* [EXERCISE REQUIREMENTS]: Below are the records. List every line holding the word "menu".
++++ THE INPUT ++++
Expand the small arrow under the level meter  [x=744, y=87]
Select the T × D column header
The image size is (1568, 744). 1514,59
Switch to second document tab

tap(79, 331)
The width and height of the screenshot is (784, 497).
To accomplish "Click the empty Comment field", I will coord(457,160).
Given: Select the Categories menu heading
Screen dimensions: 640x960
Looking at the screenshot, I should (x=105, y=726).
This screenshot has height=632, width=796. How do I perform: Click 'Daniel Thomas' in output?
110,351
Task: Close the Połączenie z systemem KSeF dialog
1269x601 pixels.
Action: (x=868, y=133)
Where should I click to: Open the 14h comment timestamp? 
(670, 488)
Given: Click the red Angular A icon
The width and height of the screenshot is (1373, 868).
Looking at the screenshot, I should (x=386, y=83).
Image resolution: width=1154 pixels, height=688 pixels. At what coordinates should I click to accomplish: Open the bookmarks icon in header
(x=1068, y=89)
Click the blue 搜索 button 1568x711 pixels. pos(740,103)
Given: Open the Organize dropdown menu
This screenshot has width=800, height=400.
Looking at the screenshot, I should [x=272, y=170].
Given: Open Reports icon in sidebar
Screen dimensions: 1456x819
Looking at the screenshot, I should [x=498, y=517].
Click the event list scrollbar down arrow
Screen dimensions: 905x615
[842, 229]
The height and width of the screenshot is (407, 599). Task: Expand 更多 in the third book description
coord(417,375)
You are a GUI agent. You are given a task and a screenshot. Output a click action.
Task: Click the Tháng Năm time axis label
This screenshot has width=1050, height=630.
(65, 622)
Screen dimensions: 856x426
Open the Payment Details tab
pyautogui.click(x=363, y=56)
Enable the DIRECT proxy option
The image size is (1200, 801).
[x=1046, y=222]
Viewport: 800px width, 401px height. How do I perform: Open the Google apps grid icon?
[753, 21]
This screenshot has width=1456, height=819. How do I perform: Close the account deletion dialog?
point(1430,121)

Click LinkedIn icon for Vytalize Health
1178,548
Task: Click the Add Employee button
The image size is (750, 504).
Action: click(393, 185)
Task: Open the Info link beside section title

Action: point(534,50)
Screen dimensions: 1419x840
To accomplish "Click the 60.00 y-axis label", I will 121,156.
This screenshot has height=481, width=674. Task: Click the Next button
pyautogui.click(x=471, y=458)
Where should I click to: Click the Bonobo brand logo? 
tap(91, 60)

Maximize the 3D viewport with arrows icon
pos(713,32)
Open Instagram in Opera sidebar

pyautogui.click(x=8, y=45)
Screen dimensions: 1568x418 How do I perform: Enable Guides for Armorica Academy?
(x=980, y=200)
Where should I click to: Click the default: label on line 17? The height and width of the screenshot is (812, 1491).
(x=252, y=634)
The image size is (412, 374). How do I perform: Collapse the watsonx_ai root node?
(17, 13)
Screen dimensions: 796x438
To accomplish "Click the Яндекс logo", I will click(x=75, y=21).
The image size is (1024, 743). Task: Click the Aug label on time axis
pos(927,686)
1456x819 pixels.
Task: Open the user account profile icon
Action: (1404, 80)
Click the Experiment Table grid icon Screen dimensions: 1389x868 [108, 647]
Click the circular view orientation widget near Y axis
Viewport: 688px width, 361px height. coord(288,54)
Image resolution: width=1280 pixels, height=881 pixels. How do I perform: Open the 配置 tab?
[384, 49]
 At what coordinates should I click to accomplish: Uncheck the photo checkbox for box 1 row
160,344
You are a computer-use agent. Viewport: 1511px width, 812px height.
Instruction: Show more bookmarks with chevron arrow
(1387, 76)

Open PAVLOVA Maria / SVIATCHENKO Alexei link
++++
* [EXERCISE OUTPUT]:
Given: Select the Categories menu heading
Given: Open the Organize dropdown menu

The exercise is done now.